Неожиданно он остановился и сказал собаке:
— Давай искупайся… напоследок.
Собака радостно взвизгнула и со щенячьей неловкостью завиляла хвостом. Она, видимо, поняла все слова, кроме слова «напоследок».
А пограничник отстегнул поводок, поднял с песка закрученный штопором корень винограда и швырнул его в зеленоватую воду.
Собака присела на задние лапы, а передние поджала в стремительном прыжке. И вот она уже плыла, взбираясь на невысокие волны, фыркая, отворачивая голову от осыпающихся пенистых гребней. Она ловко подхватила зубами корень, что качался на волне, и повернула обратно. Одно ее ухо как бы надломилось и торчало в сторону: в ухо попала вода.

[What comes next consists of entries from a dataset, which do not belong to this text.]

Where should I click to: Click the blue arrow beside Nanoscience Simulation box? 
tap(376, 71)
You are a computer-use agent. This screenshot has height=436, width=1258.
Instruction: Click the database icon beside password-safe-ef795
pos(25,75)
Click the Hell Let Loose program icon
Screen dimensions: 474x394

Собака выбежала на берег. Прилипшая к бокам мокрая шерсть блестела, а с живота свисала сосульками, с них текла вода. Собака оперлась на передние лапы, вытянула шею и отряхнулась, рассыпая в стороны водяную пыль. Ее глаза сверкали, смола в них посветлела.
Пограничник снова бросил корень. И собака бросилась в море.

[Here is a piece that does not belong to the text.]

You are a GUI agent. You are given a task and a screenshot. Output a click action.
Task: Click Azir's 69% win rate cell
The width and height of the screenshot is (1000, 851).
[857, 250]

— Уезжаешь на гражданку? — спросил я, стараясь держаться независимо.
Он покачал, головой.
— Значит, переводят на другую заставу?
— Нет, — сказал пограничник.
— Почему же «напоследок»?
Пограничник отвернулся и стал наблюдать за собакой. Она плыла медленно, преодолевая накатывающие валы, и ее уши — два маленьких паруса — качались на волнах, то появлялись, то пропадали.
Пограничник стоял у самой кромки моря, и его сапоги вымокли, но он не обращал на это внимания. Он был высокий, с вьющимися светлыми волосами, с глубокой впадиной между нижней губой и подбородком. Глаза его были скрыты козырьком фуражки. Гимнастерка пузырилась на спине от ветра.
— Я с ней два года отслужил, — как бы самому себе, сказал он. — Имеем десять задержаний. Один раз взяли крупную птицу. Его высадили в море с аквалангом. Он и по скалам лазал, как кошка.
Собака его нагнала, крепко прихватила. Он ее по бедру ножом… Но мы его все-таки взяли.
— А рваное ухо? — спросил я в надежде выведать еще одну историю.
— Это еще в питомнике, до службы, — сказал пограничник и принял от подошедшей собаки мокрый виноградный корень. — Теперь она отслужила свое.
— Значит, она уезжает, — высказал я новую догадку.
Собака сидела у его ног на песке и тяжело дышала. Ветер сушил ее шерсть. Глаза прищурены. Уши поджаты.
— Когда я пришел на заставу, собака была уже в возрасте, но ко мне быстро привыкла. Она ласковая, хотя в деле на нее можно положиться. Теперь плохо слышит и клыки стерлись…
Он говорил тихо и вдруг резко повернулся ко мне и закричал:
— Уезжает?! На тот свет она уезжает. Старая. Никому не нужна.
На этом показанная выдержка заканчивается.